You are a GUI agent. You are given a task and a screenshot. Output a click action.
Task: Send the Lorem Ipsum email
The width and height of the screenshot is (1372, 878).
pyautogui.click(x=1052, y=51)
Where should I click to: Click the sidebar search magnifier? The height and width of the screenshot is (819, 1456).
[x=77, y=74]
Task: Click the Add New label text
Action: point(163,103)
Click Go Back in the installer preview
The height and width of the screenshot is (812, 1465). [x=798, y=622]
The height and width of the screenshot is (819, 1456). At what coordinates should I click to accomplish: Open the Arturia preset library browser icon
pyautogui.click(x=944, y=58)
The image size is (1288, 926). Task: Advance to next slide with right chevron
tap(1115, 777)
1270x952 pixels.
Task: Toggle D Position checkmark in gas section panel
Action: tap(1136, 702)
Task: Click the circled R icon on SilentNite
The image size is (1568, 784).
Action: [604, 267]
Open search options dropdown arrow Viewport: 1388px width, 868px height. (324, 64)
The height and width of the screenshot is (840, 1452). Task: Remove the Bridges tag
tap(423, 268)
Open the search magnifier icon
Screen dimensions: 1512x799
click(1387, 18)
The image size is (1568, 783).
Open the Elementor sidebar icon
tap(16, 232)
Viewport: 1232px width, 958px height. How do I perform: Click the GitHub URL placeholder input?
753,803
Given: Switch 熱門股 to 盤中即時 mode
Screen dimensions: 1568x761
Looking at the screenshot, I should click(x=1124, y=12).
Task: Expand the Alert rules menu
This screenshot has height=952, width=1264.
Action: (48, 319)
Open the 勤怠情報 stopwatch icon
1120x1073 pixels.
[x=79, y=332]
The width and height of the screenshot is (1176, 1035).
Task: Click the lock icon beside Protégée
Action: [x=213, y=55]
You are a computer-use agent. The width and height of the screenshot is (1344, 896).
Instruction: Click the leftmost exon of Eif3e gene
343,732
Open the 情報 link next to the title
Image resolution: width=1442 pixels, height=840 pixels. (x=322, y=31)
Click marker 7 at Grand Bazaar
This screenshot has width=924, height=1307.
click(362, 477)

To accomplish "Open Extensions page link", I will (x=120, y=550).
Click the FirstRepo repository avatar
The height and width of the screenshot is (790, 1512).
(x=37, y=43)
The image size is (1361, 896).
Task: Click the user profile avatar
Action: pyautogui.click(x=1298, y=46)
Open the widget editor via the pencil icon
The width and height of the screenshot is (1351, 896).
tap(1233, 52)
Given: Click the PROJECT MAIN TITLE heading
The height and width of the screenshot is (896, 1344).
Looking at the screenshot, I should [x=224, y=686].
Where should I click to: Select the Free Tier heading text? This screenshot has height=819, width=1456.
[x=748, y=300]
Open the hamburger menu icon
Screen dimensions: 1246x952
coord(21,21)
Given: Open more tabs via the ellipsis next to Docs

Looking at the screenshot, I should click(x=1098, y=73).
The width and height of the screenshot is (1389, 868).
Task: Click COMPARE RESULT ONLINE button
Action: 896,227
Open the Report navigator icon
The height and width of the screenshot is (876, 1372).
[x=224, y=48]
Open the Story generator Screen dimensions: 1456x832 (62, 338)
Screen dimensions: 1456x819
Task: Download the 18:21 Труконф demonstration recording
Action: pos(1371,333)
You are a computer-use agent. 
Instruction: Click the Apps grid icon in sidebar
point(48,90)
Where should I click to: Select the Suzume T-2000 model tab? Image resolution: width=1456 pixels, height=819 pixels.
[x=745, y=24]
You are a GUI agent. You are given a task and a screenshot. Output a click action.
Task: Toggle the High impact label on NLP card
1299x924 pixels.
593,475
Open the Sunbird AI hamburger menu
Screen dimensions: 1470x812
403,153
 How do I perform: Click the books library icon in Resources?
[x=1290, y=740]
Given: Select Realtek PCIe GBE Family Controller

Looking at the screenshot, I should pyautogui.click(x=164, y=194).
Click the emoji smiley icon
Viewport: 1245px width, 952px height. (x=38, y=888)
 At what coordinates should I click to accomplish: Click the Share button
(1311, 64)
+---+
■ **BRIEF**
Every line from the one that has "Given: Select Realtek" down to the last line above must be written out exactly, with both ends included and nothing else.

■ **RESULT OF THIS TASK**
Given: Select Realtek PCIe GBE Family Controller

Looking at the screenshot, I should pyautogui.click(x=164, y=194).
Click the emoji smiley icon
Viewport: 1245px width, 952px height. (x=38, y=888)
 At what coordinates should I click to accomplish: Click the Share button
(1311, 64)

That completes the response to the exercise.